(Pixel coordinate grounding data)
>>>>>

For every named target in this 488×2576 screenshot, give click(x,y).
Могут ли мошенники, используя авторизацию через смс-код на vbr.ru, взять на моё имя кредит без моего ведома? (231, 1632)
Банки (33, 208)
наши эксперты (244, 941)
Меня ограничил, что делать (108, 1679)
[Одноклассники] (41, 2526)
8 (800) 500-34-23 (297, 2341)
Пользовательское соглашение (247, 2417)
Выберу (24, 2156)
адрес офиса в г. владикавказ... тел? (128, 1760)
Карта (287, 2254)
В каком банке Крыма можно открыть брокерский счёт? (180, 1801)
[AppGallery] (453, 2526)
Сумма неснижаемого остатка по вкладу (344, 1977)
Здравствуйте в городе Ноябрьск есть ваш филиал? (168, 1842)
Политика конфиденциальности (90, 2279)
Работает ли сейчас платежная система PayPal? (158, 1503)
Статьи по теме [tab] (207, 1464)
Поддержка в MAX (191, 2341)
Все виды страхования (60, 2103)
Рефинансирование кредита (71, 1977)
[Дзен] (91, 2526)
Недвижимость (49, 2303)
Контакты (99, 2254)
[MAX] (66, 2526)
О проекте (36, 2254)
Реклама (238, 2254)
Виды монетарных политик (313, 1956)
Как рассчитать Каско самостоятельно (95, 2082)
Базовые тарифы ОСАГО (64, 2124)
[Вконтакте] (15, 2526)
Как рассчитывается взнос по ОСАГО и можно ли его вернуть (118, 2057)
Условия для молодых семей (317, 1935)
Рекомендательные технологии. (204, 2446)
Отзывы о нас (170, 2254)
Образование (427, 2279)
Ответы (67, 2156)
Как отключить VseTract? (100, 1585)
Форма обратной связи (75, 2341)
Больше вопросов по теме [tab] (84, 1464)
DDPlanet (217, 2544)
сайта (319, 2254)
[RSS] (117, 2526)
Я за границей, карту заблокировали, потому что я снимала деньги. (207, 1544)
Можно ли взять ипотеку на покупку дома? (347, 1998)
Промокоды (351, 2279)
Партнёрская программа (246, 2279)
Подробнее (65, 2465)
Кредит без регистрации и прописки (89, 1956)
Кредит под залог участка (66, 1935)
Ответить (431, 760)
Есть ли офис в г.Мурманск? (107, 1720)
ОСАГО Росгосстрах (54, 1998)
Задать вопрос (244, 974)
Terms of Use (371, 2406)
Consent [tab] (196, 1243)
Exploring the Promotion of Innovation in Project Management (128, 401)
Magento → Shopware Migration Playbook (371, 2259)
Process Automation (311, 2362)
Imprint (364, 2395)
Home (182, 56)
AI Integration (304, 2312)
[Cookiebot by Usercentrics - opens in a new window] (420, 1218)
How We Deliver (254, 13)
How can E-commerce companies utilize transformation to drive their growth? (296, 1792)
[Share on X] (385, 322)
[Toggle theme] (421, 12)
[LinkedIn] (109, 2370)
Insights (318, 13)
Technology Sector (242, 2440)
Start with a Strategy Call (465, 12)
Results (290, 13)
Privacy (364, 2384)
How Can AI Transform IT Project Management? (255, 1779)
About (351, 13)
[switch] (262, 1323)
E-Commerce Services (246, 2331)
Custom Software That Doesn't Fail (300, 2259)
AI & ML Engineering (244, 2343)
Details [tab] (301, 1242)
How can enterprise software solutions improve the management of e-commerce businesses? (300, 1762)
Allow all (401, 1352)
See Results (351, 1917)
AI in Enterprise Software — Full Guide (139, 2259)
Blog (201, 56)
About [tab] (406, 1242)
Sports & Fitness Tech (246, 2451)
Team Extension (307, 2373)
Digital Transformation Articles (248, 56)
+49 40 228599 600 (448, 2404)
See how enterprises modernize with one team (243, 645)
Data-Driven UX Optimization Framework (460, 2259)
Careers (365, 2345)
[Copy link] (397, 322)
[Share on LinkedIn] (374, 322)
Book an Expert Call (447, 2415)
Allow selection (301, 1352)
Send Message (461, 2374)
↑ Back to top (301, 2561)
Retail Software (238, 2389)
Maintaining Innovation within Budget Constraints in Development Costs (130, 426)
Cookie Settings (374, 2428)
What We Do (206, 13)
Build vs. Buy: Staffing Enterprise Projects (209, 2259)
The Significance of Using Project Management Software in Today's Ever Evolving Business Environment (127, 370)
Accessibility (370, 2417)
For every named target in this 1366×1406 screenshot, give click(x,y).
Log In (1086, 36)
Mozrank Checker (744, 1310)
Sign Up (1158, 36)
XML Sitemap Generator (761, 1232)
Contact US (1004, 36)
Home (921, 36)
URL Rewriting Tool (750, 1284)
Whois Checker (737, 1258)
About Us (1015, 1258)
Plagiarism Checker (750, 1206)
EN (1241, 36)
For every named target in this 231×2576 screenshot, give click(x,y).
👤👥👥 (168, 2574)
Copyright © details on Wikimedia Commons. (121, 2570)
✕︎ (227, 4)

<<<<<

WHAT YOU HAVE TO DO → In the entries above, find lines with "Innovation" and copy each.

EXERCISE ANSWER →
Exploring the Promotion of Innovation in Project Management (128, 401)
Maintaining Innovation within Budget Constraints in Development Costs (130, 426)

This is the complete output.